*Information supplied*
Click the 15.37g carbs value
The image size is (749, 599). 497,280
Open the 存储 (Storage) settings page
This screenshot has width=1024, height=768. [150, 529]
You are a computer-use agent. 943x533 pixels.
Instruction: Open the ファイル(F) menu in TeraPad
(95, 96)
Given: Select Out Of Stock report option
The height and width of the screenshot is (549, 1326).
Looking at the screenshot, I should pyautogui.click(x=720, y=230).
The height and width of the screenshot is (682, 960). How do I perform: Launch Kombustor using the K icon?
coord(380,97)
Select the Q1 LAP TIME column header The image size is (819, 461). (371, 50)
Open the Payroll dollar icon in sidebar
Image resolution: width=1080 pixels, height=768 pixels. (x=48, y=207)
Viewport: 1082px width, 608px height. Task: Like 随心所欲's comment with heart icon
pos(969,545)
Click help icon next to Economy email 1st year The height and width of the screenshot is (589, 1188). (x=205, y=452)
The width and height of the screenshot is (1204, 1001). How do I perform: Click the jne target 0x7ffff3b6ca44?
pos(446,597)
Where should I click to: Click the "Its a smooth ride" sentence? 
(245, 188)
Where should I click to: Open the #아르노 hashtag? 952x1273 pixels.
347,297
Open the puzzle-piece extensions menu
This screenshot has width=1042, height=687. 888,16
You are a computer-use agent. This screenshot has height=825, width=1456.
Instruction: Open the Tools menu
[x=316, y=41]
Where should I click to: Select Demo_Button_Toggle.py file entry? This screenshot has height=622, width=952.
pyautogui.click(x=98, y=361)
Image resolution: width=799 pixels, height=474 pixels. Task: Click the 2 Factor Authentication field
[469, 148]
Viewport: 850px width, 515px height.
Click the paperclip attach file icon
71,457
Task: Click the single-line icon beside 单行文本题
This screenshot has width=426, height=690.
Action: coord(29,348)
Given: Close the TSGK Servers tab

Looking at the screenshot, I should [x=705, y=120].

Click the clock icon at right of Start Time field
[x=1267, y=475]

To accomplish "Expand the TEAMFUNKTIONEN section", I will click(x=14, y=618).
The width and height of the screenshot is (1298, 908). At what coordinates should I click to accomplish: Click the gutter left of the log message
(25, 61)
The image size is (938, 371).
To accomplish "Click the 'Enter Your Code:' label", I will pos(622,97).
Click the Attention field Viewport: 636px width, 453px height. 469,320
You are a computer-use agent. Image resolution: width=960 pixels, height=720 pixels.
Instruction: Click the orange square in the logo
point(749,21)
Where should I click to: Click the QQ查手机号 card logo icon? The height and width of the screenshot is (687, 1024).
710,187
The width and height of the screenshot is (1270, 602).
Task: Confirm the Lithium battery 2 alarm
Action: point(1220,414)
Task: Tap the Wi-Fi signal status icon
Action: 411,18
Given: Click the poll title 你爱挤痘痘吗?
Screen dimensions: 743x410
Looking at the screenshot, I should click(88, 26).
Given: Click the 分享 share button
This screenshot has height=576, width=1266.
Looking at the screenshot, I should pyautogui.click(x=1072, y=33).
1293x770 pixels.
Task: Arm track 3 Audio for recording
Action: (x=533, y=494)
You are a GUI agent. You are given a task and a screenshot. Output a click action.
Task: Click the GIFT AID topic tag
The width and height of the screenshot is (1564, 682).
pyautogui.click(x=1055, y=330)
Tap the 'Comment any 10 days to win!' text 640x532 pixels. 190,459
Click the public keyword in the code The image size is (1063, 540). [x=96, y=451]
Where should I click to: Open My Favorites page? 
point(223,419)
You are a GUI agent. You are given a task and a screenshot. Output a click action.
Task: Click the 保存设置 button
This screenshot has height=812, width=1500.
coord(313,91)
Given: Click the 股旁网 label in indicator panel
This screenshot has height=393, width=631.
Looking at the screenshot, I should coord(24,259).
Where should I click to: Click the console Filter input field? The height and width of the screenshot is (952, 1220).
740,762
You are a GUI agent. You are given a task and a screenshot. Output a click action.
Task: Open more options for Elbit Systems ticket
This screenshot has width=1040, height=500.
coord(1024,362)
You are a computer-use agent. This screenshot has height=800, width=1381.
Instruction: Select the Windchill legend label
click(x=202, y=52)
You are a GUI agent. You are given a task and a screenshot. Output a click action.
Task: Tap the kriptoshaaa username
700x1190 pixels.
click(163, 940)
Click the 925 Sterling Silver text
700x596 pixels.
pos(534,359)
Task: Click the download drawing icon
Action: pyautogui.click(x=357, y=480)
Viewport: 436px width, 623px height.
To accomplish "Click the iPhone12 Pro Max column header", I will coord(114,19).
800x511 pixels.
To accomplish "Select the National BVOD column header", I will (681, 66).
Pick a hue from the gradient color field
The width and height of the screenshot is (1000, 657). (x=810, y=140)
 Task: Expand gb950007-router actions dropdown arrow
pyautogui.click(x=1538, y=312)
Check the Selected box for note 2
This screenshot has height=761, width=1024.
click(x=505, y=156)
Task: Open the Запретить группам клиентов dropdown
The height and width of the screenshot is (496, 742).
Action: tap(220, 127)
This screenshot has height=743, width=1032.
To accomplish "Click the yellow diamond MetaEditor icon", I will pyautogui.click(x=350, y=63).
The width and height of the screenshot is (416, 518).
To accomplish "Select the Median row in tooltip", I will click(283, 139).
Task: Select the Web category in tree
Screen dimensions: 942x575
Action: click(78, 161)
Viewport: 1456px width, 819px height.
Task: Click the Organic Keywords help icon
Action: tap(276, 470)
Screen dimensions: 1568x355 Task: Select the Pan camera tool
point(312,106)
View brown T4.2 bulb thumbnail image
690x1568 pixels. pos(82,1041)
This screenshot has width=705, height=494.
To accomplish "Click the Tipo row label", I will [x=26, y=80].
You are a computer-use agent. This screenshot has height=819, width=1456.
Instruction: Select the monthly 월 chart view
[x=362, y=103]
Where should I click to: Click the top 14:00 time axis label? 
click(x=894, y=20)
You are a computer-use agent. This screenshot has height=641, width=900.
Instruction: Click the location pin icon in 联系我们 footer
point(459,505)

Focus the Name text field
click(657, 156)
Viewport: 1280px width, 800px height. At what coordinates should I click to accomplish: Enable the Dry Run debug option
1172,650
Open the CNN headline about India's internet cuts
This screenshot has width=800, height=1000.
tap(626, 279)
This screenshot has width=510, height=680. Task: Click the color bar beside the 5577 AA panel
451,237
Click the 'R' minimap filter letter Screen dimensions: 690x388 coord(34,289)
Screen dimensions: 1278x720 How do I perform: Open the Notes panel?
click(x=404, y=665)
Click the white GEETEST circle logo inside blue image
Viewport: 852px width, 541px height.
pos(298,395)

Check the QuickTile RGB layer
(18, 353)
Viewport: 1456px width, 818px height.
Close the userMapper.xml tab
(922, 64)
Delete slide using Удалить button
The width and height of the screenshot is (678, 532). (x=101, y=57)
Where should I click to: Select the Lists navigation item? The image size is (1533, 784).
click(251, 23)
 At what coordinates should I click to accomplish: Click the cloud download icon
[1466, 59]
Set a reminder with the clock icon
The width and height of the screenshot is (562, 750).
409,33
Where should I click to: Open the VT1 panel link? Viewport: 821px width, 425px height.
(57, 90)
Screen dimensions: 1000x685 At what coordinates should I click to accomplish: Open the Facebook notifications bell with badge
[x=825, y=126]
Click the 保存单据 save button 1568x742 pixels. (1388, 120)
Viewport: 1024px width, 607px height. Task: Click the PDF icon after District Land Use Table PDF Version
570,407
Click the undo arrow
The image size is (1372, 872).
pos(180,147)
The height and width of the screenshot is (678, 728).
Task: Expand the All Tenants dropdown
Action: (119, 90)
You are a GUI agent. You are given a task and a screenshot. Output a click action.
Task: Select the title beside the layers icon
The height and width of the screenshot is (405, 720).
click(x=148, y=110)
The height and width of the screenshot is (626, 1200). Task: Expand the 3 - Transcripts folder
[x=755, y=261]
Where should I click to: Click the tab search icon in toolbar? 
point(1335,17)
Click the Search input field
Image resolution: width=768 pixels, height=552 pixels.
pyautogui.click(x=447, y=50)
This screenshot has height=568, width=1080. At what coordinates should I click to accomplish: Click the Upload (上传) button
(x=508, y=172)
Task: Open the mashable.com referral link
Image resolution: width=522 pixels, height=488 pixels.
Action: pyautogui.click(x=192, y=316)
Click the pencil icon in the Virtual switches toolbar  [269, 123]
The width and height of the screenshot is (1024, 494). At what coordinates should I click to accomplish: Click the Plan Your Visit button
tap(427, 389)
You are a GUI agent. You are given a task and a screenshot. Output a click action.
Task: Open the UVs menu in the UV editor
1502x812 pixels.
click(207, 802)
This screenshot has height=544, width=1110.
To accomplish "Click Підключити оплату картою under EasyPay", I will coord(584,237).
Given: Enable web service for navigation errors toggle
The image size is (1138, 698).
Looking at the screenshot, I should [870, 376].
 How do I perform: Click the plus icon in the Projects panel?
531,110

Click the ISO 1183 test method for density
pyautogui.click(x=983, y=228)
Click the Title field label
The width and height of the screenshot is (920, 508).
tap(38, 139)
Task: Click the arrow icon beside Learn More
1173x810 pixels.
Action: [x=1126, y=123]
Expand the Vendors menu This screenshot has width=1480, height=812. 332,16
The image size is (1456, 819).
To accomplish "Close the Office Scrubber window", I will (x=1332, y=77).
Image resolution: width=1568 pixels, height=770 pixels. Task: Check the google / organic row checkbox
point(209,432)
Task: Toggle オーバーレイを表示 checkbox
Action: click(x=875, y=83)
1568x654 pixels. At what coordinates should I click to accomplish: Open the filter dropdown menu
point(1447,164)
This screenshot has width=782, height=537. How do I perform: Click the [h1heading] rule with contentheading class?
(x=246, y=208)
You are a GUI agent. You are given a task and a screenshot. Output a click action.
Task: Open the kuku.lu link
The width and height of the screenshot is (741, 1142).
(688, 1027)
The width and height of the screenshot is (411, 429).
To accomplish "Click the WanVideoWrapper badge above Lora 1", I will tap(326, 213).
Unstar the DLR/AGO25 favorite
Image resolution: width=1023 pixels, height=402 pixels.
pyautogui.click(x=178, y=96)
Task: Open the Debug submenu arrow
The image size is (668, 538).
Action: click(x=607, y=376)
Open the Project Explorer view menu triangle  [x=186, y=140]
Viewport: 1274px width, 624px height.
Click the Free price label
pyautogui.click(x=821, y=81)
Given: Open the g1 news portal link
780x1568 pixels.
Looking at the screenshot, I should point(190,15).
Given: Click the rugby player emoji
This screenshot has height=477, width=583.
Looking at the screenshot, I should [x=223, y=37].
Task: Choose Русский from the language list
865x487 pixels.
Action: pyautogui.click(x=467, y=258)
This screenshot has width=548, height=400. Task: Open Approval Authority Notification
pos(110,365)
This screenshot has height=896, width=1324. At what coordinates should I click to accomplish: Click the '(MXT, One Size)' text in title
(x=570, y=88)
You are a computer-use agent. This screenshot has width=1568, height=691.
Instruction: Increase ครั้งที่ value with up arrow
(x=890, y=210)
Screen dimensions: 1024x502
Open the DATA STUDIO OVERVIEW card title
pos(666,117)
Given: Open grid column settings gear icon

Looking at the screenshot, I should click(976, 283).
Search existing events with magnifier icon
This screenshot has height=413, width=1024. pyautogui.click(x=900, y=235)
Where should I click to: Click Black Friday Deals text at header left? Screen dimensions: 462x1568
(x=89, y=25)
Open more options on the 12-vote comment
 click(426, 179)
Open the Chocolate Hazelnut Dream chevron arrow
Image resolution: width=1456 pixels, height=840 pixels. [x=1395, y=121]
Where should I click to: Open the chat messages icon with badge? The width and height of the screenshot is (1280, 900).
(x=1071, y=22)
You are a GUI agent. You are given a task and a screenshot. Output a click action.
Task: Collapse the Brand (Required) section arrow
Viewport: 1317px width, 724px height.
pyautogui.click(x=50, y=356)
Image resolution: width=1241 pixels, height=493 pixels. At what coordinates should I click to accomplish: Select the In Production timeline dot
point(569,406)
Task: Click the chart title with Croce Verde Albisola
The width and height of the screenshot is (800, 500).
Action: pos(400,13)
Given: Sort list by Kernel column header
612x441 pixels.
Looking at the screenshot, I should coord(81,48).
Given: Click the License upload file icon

*Exercise objective*
Show every line above in which the word "section" is found.

*Answer space*
To accomplish "Expand the TEAMFUNKTIONEN section", I will click(x=14, y=618).
Task: Collapse the Brand (Required) section arrow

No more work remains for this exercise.